───── Source material ─────
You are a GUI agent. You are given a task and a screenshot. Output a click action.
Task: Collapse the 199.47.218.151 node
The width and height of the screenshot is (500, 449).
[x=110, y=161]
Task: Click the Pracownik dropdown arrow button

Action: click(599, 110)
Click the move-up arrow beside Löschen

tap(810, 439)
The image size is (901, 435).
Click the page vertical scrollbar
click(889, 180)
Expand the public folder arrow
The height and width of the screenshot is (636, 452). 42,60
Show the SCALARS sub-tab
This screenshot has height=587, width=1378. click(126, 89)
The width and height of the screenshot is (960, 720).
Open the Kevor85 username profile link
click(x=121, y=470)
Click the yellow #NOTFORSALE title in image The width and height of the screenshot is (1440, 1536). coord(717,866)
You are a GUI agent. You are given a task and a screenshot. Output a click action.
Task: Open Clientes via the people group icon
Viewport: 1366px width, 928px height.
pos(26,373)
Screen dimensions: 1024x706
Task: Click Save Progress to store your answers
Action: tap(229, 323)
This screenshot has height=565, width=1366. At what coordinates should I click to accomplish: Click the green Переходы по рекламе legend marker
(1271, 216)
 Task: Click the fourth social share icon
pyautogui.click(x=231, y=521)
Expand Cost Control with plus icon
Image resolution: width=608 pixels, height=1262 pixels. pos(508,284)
─────
#### Task details:
Exactly reproduce all of the entries above.

#### Task output:
You are a GUI agent. You are given a task and a screenshot. Output a click action.
Task: Collapse the 199.47.218.151 node
The width and height of the screenshot is (500, 449).
[x=110, y=161]
Task: Click the Pracownik dropdown arrow button

Action: click(599, 110)
Click the move-up arrow beside Löschen

tap(810, 439)
The image size is (901, 435).
Click the page vertical scrollbar
click(889, 180)
Expand the public folder arrow
The height and width of the screenshot is (636, 452). 42,60
Show the SCALARS sub-tab
This screenshot has height=587, width=1378. click(126, 89)
The width and height of the screenshot is (960, 720).
Open the Kevor85 username profile link
click(x=121, y=470)
Click the yellow #NOTFORSALE title in image The width and height of the screenshot is (1440, 1536). coord(717,866)
You are a GUI agent. You are given a task and a screenshot. Output a click action.
Task: Open Clientes via the people group icon
Viewport: 1366px width, 928px height.
pos(26,373)
Screen dimensions: 1024x706
Task: Click Save Progress to store your answers
Action: tap(229, 323)
This screenshot has height=565, width=1366. At what coordinates should I click to accomplish: Click the green Переходы по рекламе legend marker
(1271, 216)
 Task: Click the fourth social share icon
pyautogui.click(x=231, y=521)
Expand Cost Control with plus icon
Image resolution: width=608 pixels, height=1262 pixels. pos(508,284)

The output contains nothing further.